◆ Given request ◆
Copy every line of the records below word for word, leaving out the pictures.

──────── Stored data

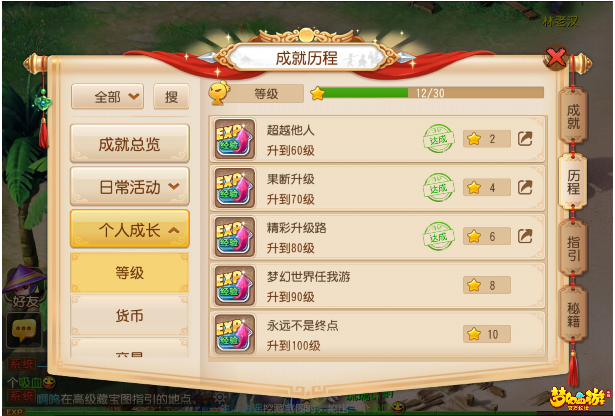This screenshot has width=615, height=416.
Task: Click the 搜 search button
Action: point(171,96)
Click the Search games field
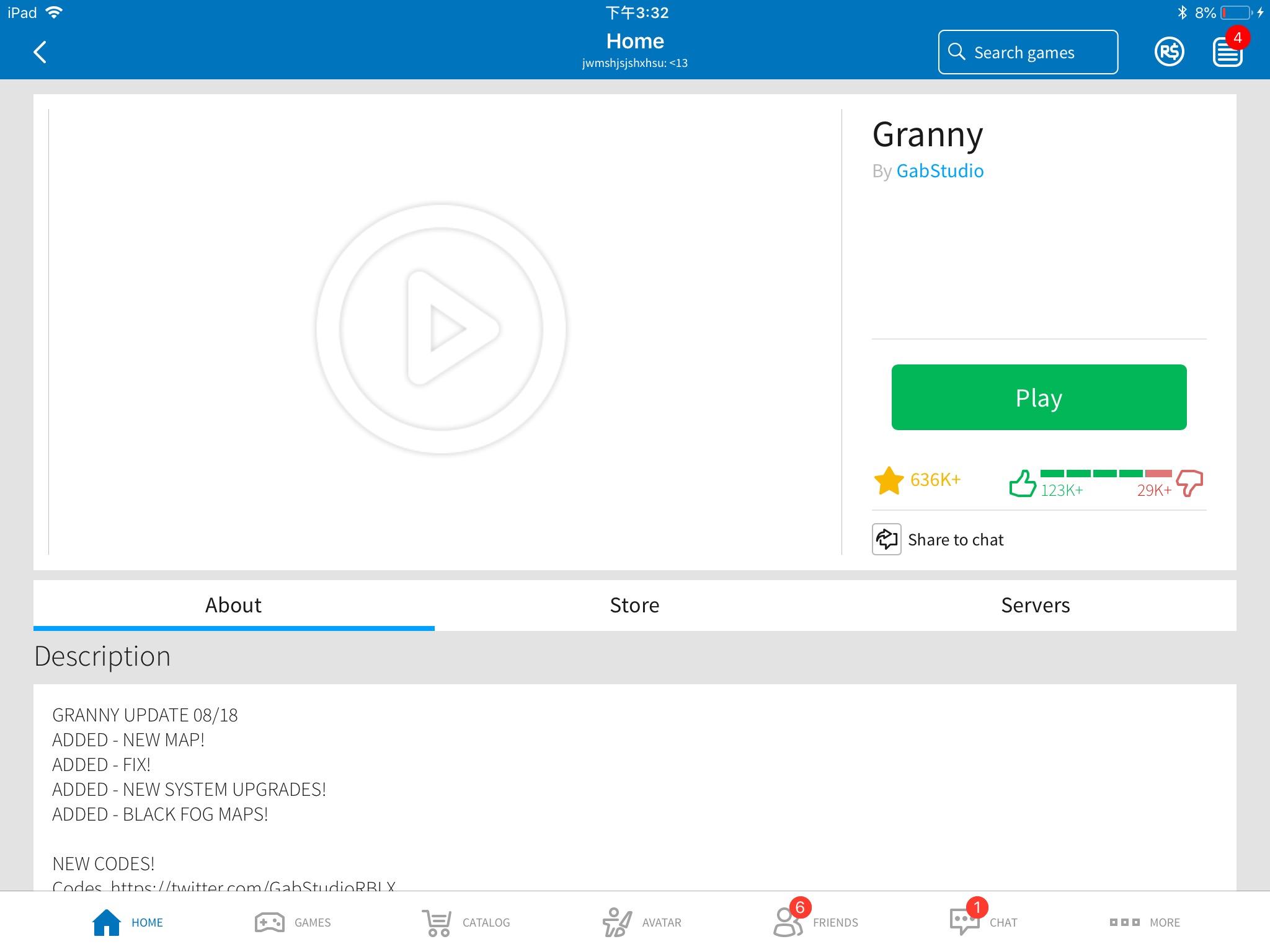This screenshot has width=1270, height=952. click(x=1028, y=52)
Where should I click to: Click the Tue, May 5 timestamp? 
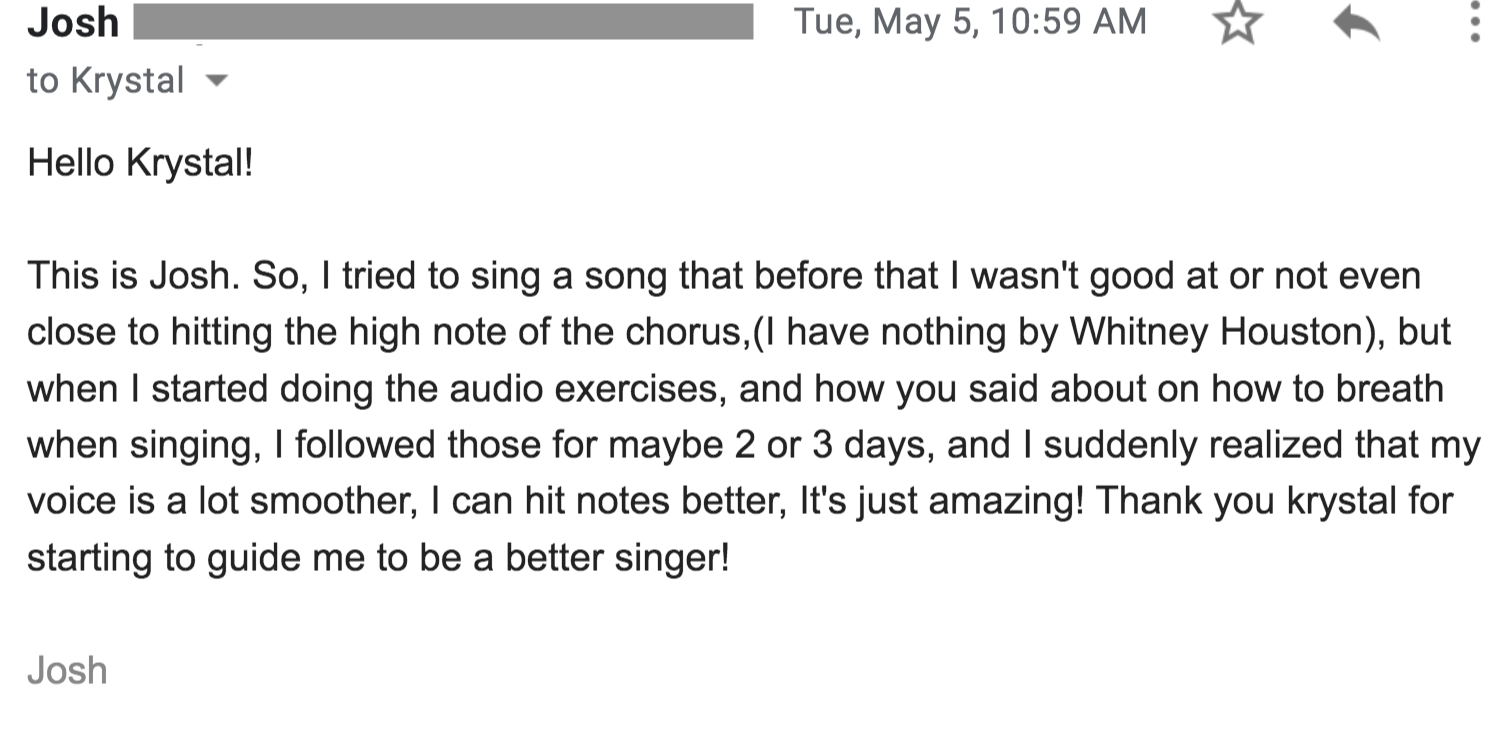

────────────────

◆ Solution to the exercise ◆
This screenshot has width=615, height=416.
Task: Click the 搜 search button
Action: point(171,96)
Click the Search games field
This screenshot has width=1270, height=952. click(x=1028, y=52)
Where should I click to: Click the Tue, May 5 timestamp? 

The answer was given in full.